A second limitation of our study is the fact that the subjects receiving methylprednisolone and triamcinolone were largely drawn from either an urban or suburban practice, respectively. The two clinics serve very different populations. For example, the first clinic generally has lower income clients. This may have effects on health outcomes that were not controlled by our largely successful attempt to match subjects based on age, race, and sex. Indeed, the observed higher incidence of smoking in the methylprednisolone group is consistent with observations that smoking incidence is higher in lower income groups since the different incidence of current smoking in the two drug groups (27%, triamcinolone; 44% methylprednisolone) was largely reflecting the difference between the two clinics (45% at clinic 1, 22% at clinic 2) [35]. The trend (Fig. 4A; p = 0.067) in our data indicating higher pain levels in smokers is also consistent with previous studies including in low back pain patients and is likely due to a complex interplay of causative factors [36]. Nevertheless, our findings of outcomes being better after triamcinolone than methylprednisolone remained after considering the current smoking status of the subjects. We also could not attribute the difference between the two drug groups to common comorbidities, which did not differ between the groups, including diabetes, hypertension, and presence of other pain, spine, and joint conditions.

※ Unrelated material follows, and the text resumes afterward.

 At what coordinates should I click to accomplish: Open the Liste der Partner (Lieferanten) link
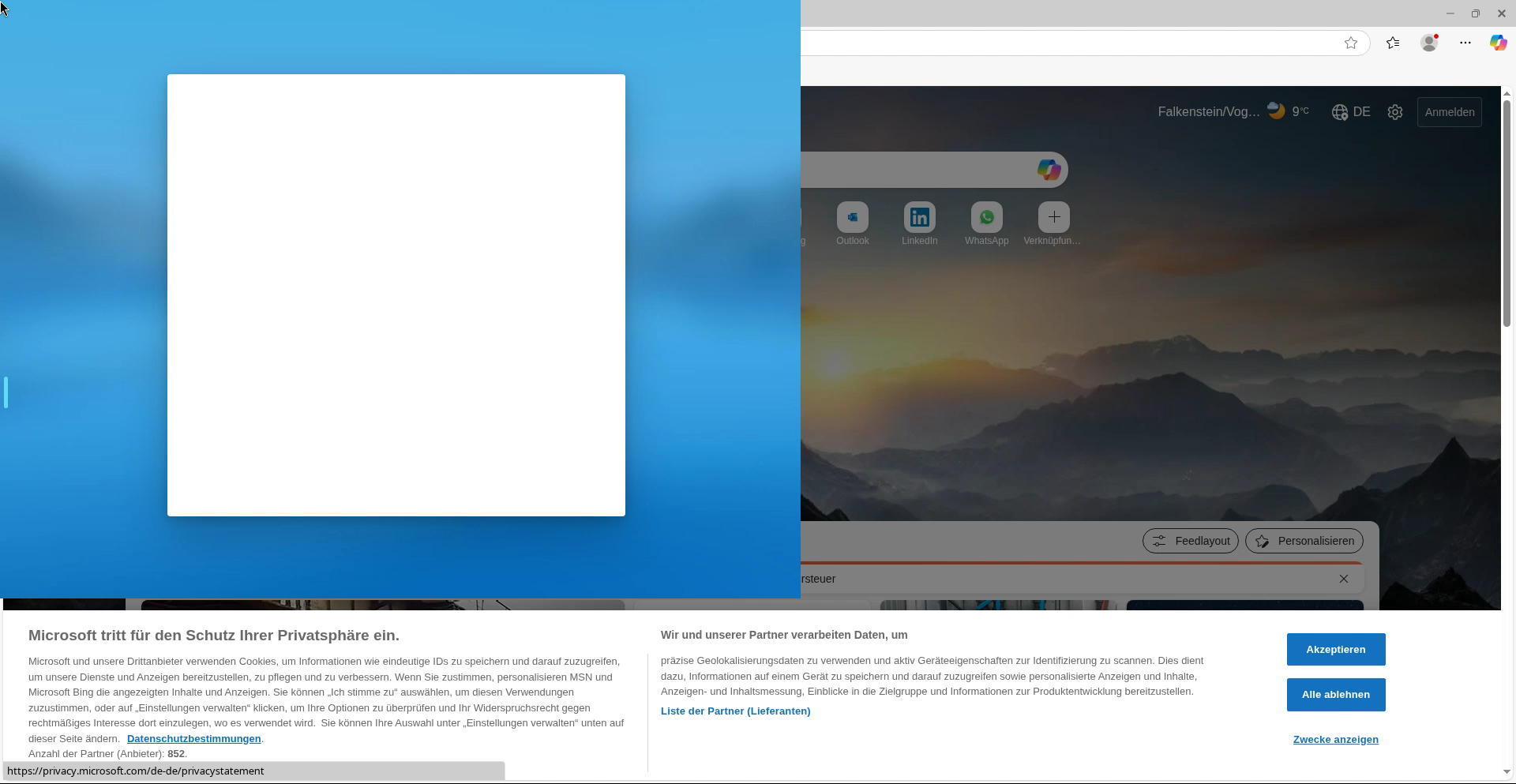[735, 711]
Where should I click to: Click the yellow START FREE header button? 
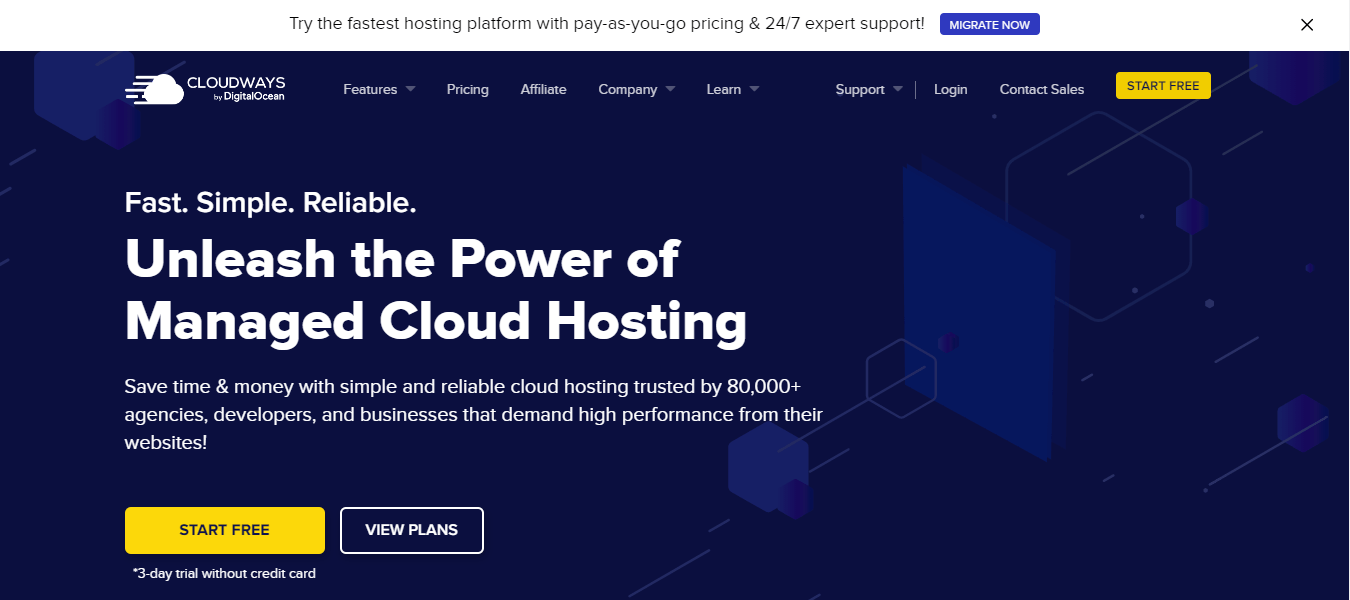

However, due to the retrospective nature of the study and the relatively small sample size, the data on these comorbidities was likely not of high quality, being limited to those noted in the medical record at the time of the epidural steroid injections, in turn likely dependent on the varying record-taking habits of the different practitioners. We also observed a trend towards the presence of radicular symptoms predicting a worse outcome on the patient-reported percent improvement ratings. We have experienced recent changes in insurance company practices to approve epidural steroid injections only when these symptoms are present, although the data obtained largely pre-dated this shift. Despite the limitations of our comorbidity data, the finding of superior outcome with triamcinolone compared to methylprednisolone was robust even when comorbidities were individually considered.

5 Conclusion

This retrospective chart review showed that triamcinolone gave modestly better outcomes than methylprednisolone in some patient-reported pain measures after epidural steroid injection for low back pain in subjects with degenerative disc disease. We suggest that the modest efficacy of epidural steroid injections could be improved by considering the MR activation profile of various steroids, which has been largely ignored in most clinical studies.